Kitchen Table Exercise Six

Spend ten minutes writing a new conversation between two old characters. Perhaps these characters have never met in your previous fiction, or maybe they are already aware of each other. Whichever scenario you chose, make sure this is new dialogue. Free write the conversation first. Then read through it. How did you use speech tabs? Are you already an old hand at getting the dialogue rhythm right with a varied amount of tabs, no tabs, action instead of tabs? Do you mostly stick to 'said'?



Golden Rule Seven:

Dialogue should be brief and clear. fascinating and multi-tasked. 

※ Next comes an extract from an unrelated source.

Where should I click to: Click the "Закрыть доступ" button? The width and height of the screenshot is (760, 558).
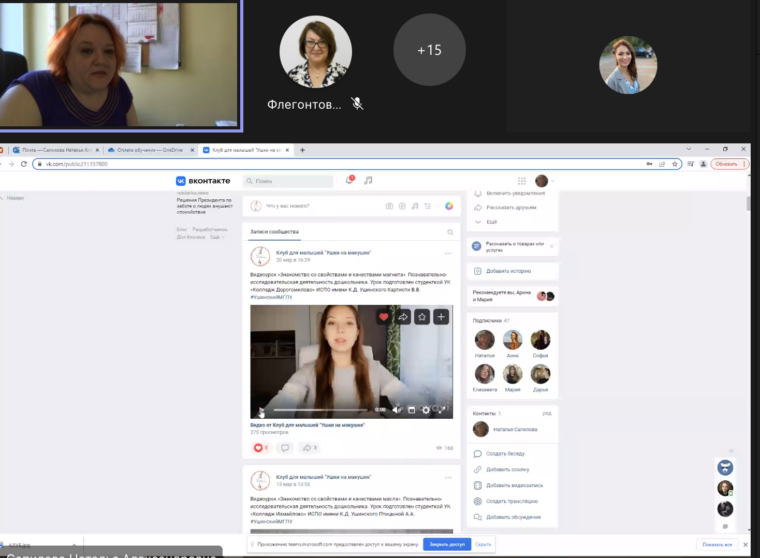coord(445,544)
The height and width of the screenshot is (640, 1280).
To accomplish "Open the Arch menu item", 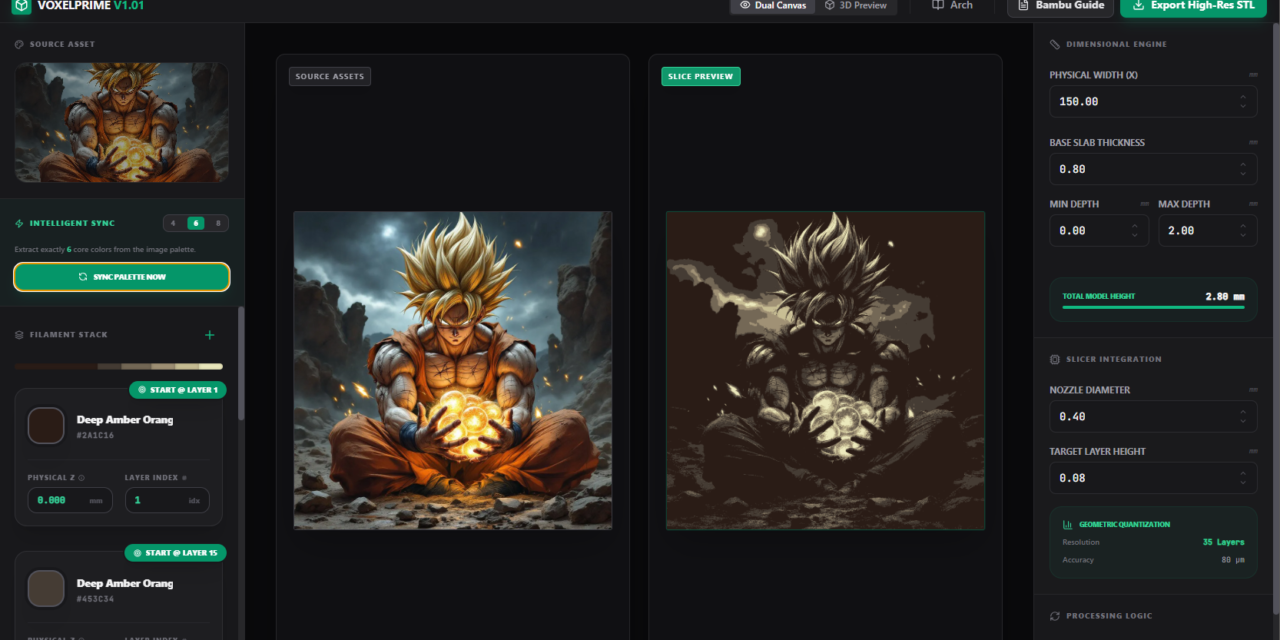I will click(952, 6).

Brief and clear. Make sure you keep in control of what comes out of character’s mouths. As it progresses, dialogue must take the reader by the hand, and lead their thoughts in the direction you the writer want them to go. This is why it must never ramble away from the point it’s trying to make, even in an attempt to enhance any of the golden rule. Keep conversation tightly on the subject in hand


At almost no stage of your writing should any character speak for more than three or four lines. That is not to say that this character might have a longer speech to give, and yes, they can give it, but they should be interrupted in various ways. Try to allow the dialogue to be visual so we can see the characters as they speak, breaking up the speech patterns with action, interior thought processes, description of character, etc.  But it must never ‘feel’ broken up. To achieve this, create a rhythm to the dialogue sections, a feel that has a lyrical sensation. Avoid repeated beginnings, and break down repetitive ‘tab’ patterns that might annoy a reader. 

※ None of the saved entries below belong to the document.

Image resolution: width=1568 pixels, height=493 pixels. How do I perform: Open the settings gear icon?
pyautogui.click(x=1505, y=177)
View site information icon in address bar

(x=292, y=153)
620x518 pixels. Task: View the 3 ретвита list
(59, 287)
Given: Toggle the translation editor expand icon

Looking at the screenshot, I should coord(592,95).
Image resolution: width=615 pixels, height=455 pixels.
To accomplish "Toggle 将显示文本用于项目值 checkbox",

Fascinating.  Even if the personality you’ve given your character is dull, their speech should not be. If your reader wants to listen to inane speech, they can tune into a TV chat show! Real conversation is pedestrian or repetitive at times because we have to think on our feet while talking. But characters should stand out on the page, and in the same way their dialogue should be larger (although never more grandiose), than real conversation. Characters (or rather their writer) have the luxury of something the rest of us do not have – the chance to think through what they say and say exactly what they mean (presuming they intend to say what they mean...). Polish and buff their speech to create fascinating dialogue.

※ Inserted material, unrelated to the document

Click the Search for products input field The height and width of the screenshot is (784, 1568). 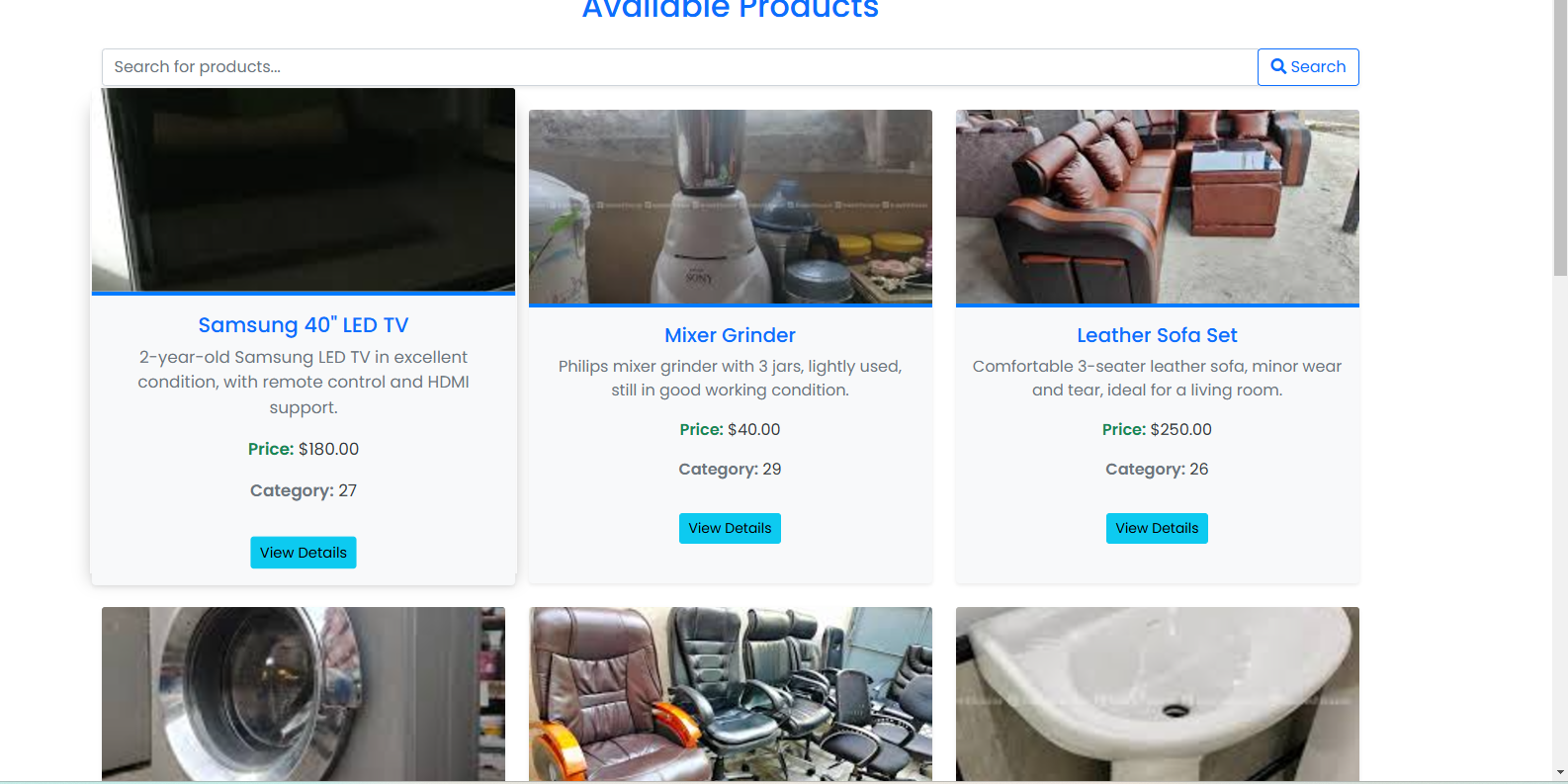(x=678, y=67)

Multi-taskedMulti-tasking in dialogue writing is the major area where real conversation alters significantly from dialogue in fiction. It should constantly be focused on that first golden rule – all dialogue should further the story in at least one way from that list – if you can make that two, or three, you are beginning to understand how to multi-task your dialogue. Don’t just let conversations enrich developing characters, make it move the plot along and further its complexities at the same time. And although not every conversation is going to crank up the pace or enhance the theme of the story, make sure some dialogue achieves this – especially towards the end of a short story and at least half way through a novel. Part of this ‘cranking up’ may also reflect emotions, etc into good measure.


Kitchen Table Exercise Seven. 

Tap into your writer’s imagination by imagining dialogue when you're not at your writing stations Tune in to your character’s conversations. You may find what they say when they think you are out of earshot will surprise you and add richness to your story




While you are still learning your writing trade, it does not harm to check the golden rules each time you’ve created dialogue, especially when this is a longer chunk of conversation between characters, because this can feel a very complex aspect of writing creatively. 


But remember, your first draft does not have to be perfect. You can continue to experiment with dialogue, change it and allow it to grow.